Collected data entries:
+++

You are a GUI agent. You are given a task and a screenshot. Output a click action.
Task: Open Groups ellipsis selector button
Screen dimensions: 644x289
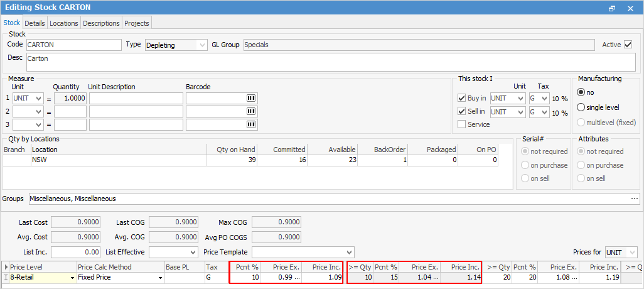click(634, 199)
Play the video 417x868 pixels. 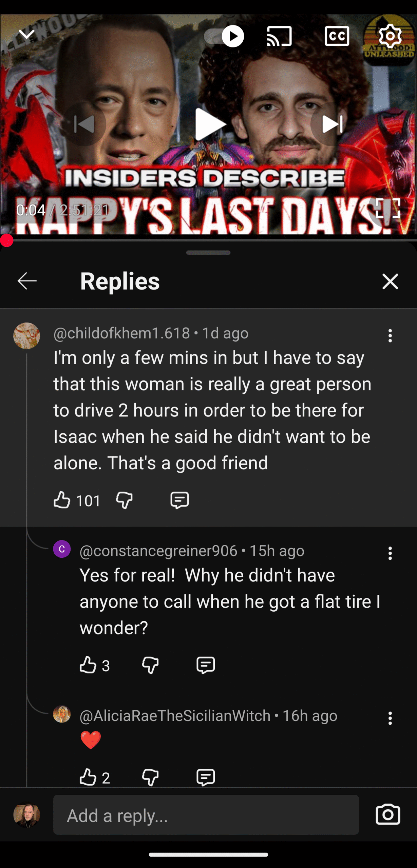(x=209, y=124)
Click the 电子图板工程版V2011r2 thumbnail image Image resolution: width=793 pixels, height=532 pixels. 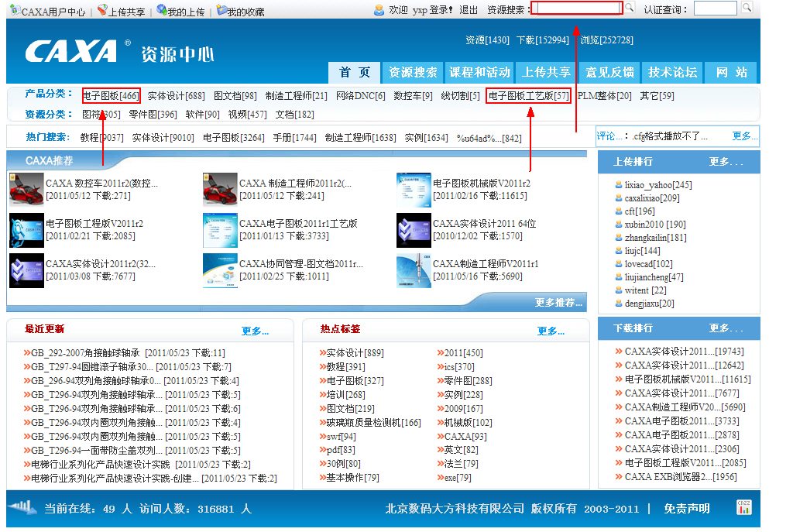[26, 230]
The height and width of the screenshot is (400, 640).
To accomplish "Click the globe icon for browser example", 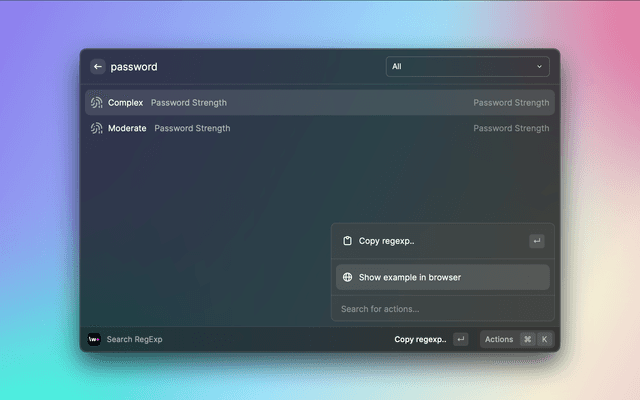I will point(347,277).
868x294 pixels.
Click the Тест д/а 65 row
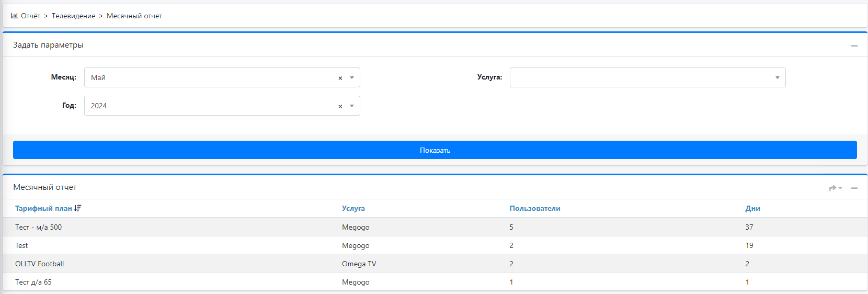tap(33, 282)
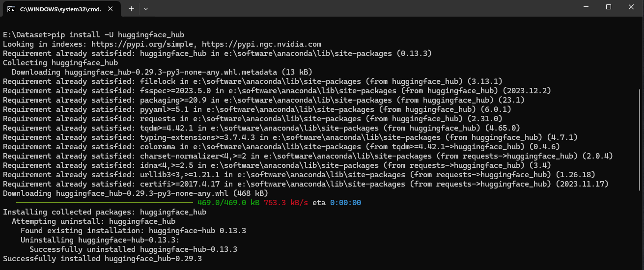Click the Collecting huggingface_hub line
Image resolution: width=644 pixels, height=270 pixels.
tap(60, 63)
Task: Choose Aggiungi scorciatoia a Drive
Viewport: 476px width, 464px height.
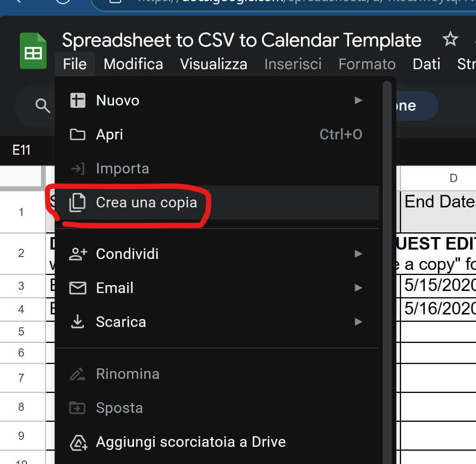Action: pyautogui.click(x=191, y=442)
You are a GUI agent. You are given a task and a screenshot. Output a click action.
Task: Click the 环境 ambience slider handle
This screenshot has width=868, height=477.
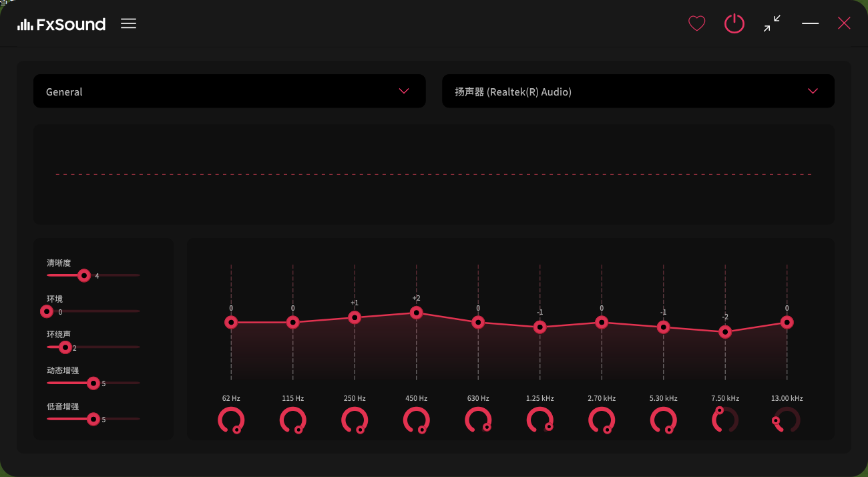pyautogui.click(x=47, y=311)
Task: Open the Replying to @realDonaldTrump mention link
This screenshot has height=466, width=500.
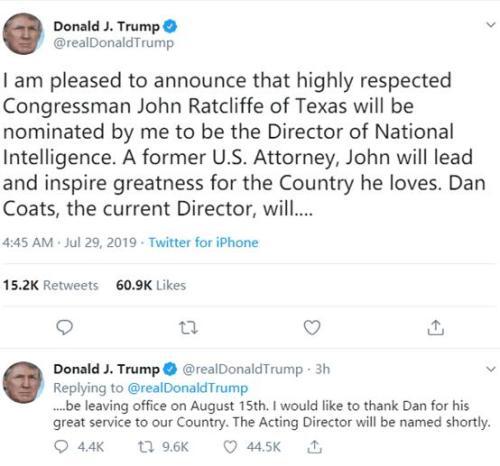Action: pyautogui.click(x=188, y=388)
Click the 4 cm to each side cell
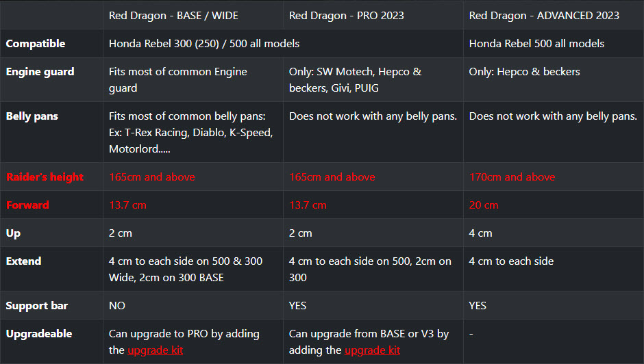The height and width of the screenshot is (364, 644). 511,261
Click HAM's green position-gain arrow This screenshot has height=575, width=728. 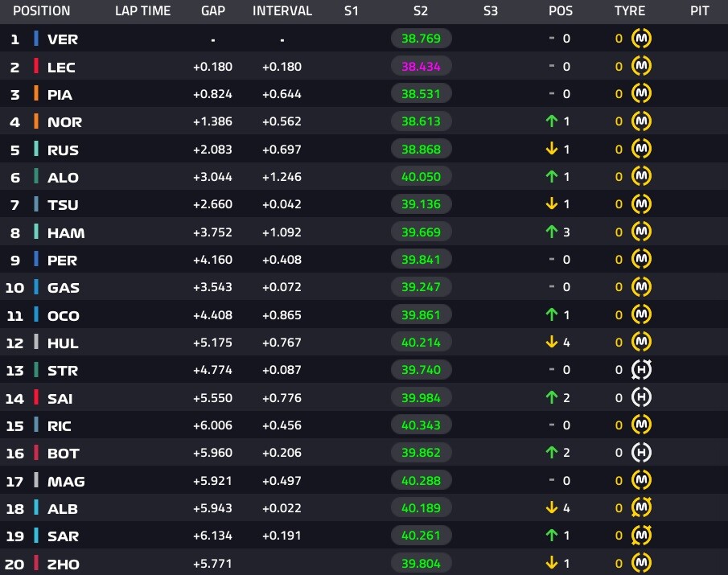(552, 232)
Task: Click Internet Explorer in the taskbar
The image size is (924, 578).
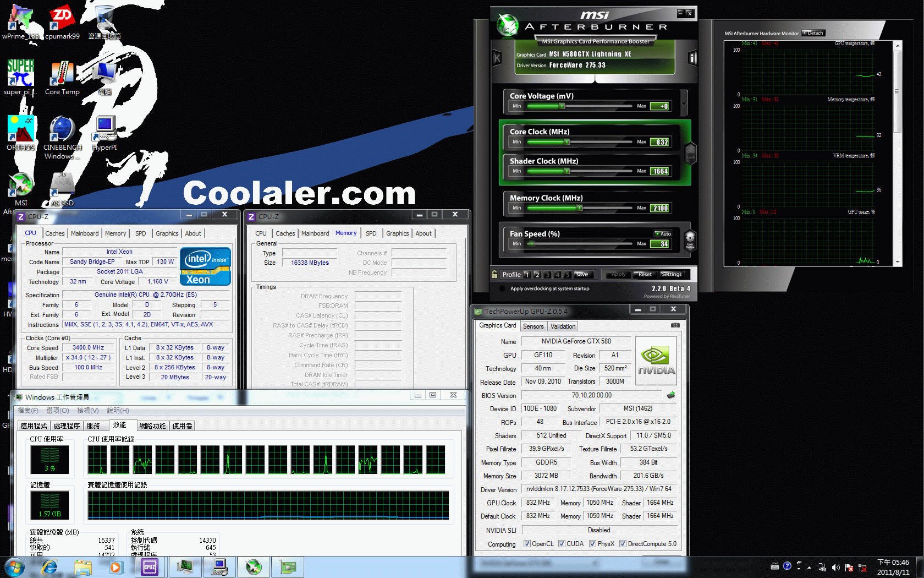Action: 50,566
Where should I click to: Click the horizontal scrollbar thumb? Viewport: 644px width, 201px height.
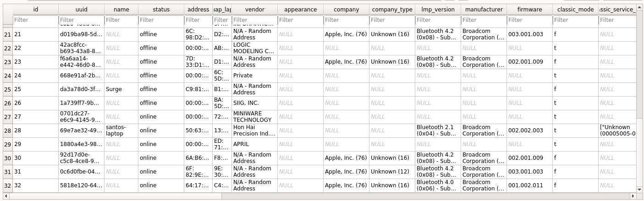pos(115,196)
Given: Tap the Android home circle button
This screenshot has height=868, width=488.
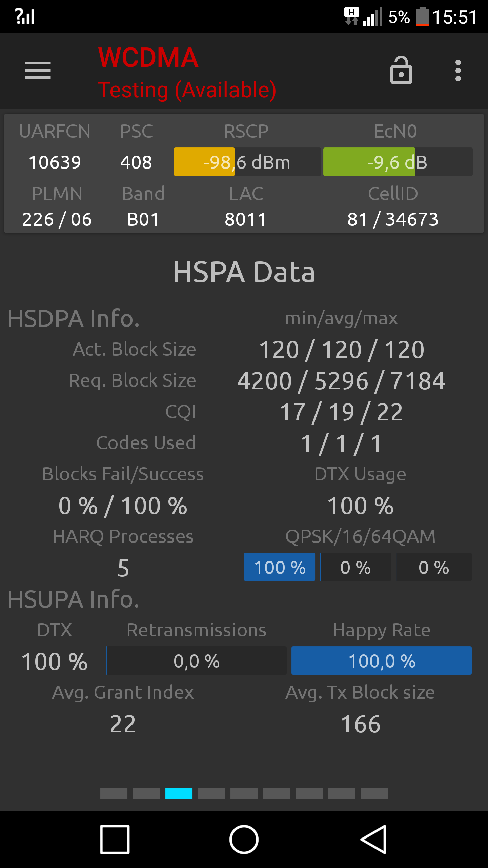Looking at the screenshot, I should 244,840.

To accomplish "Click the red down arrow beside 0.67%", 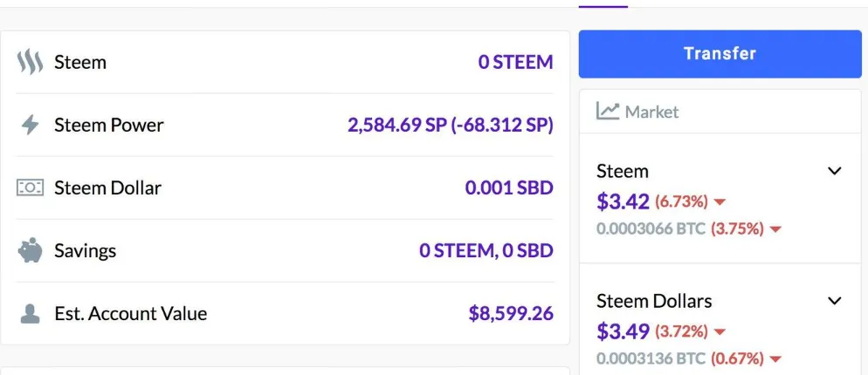I will pos(775,359).
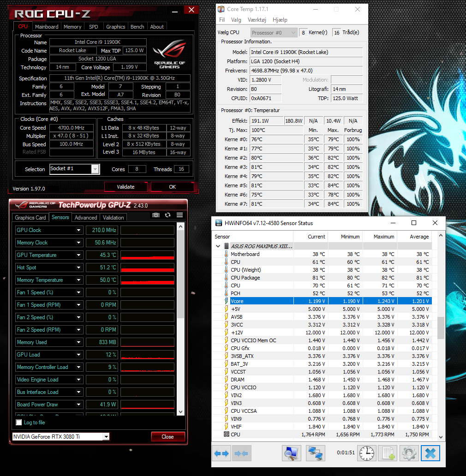Switch to the Mainboard tab in CPU-Z
Image resolution: width=466 pixels, height=476 pixels.
coord(47,27)
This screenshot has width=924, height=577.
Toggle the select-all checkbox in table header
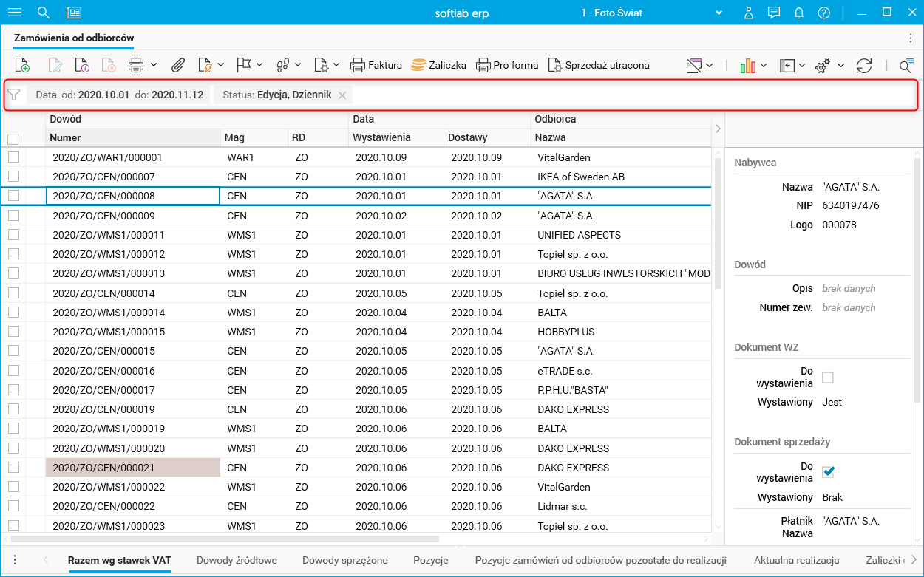(13, 138)
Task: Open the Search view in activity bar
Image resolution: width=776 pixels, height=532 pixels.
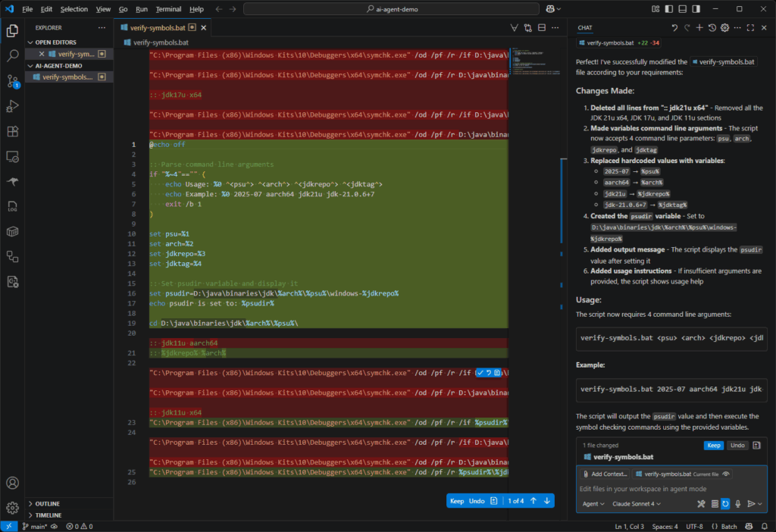Action: point(12,55)
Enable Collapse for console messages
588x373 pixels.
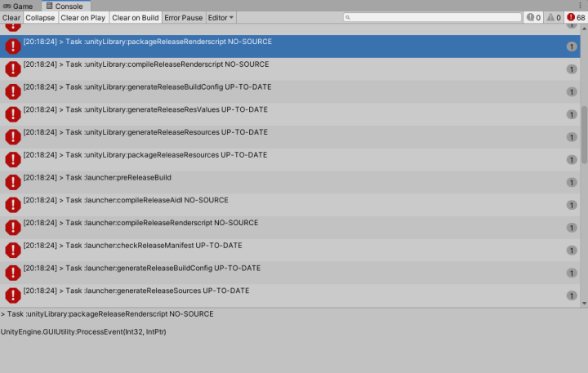click(x=40, y=17)

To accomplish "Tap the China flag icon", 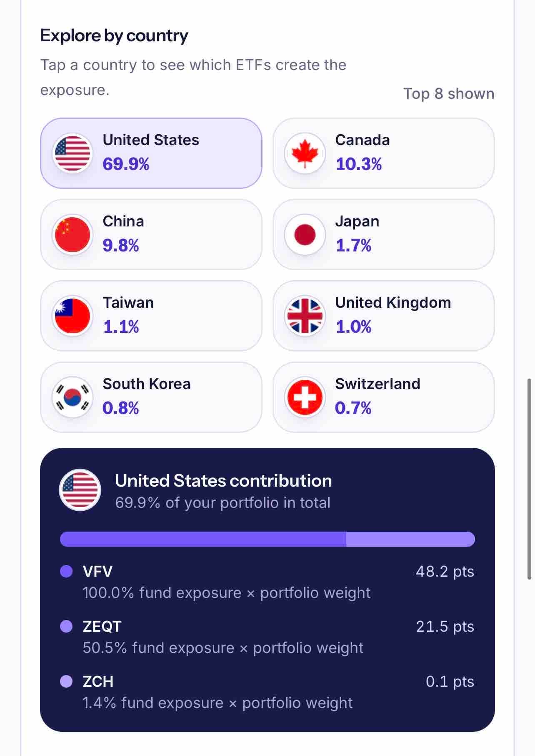I will pyautogui.click(x=73, y=234).
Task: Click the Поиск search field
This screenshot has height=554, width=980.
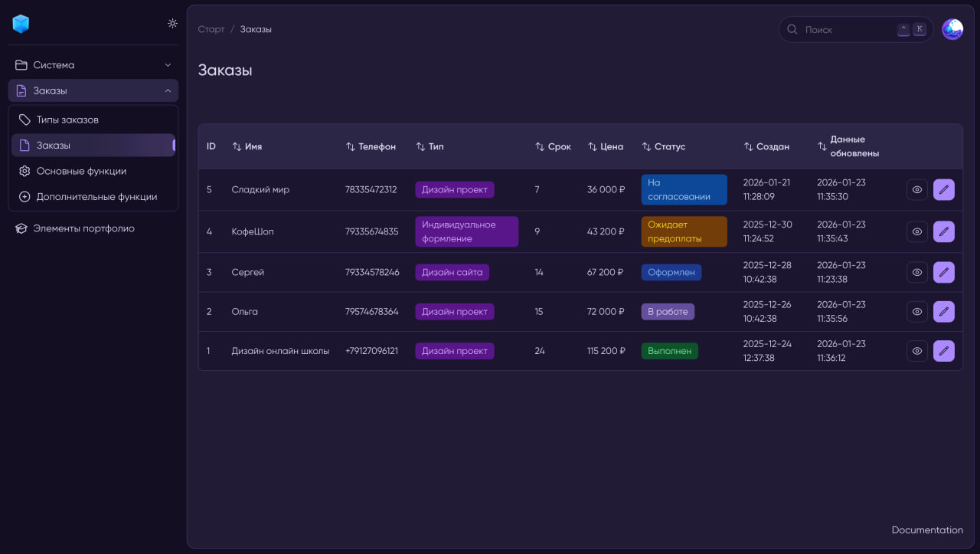Action: tap(846, 30)
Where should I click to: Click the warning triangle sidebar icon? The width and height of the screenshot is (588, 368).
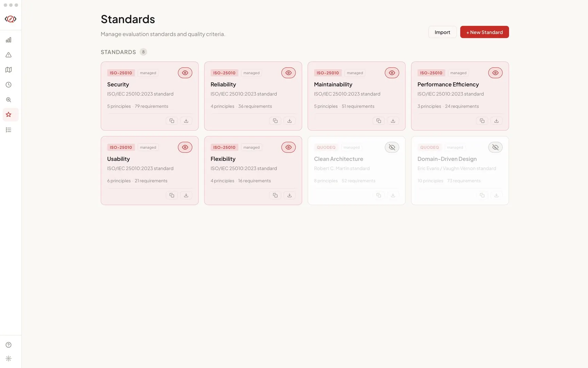[x=9, y=55]
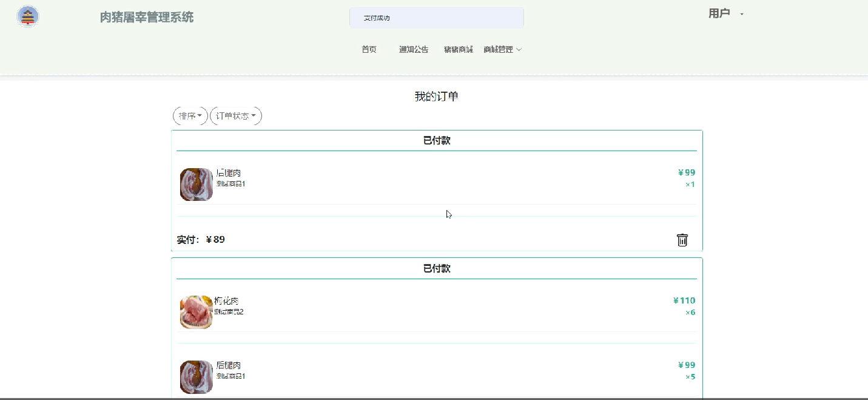
Task: Click the ¥110 price label
Action: point(684,300)
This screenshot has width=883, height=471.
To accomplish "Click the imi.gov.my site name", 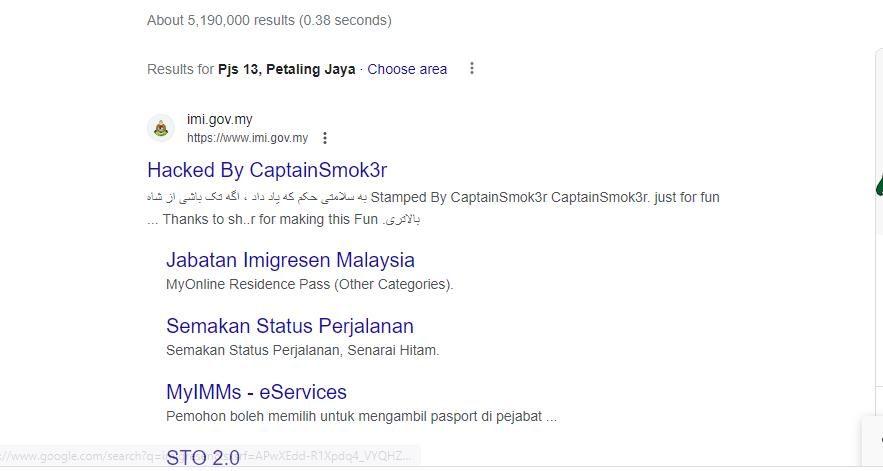I will 219,119.
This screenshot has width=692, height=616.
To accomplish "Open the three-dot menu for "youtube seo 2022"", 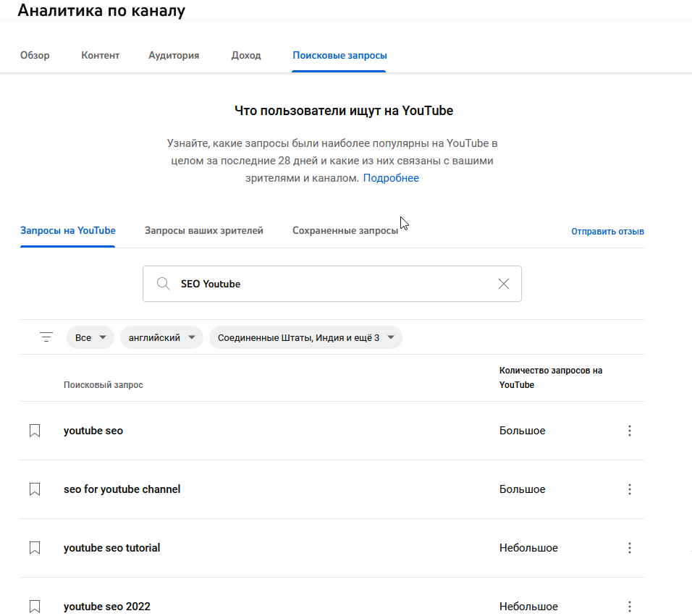I will tap(629, 606).
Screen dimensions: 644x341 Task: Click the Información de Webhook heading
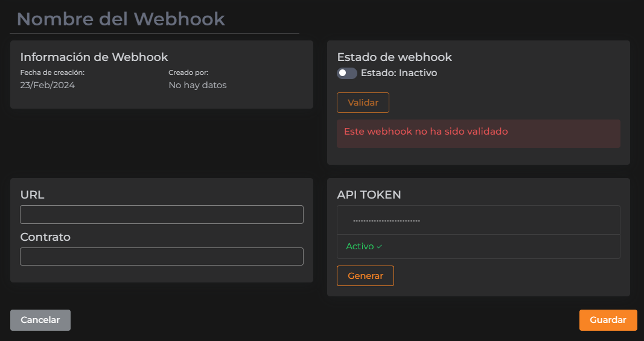pyautogui.click(x=94, y=57)
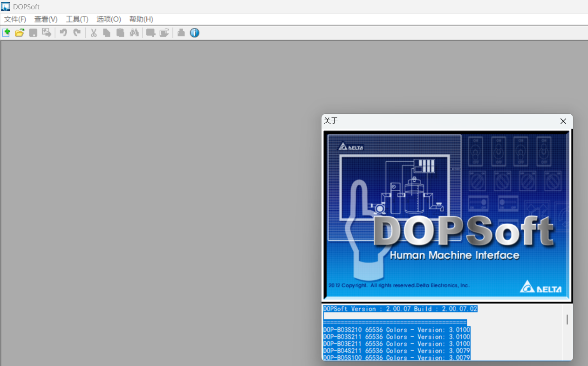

+++

--- Work item ---
Copy each line containing the word "button" from the data.

--- Output of the exercise ---
Task: Open Groups ellipsis selector button
Given: Tap the Android home circle button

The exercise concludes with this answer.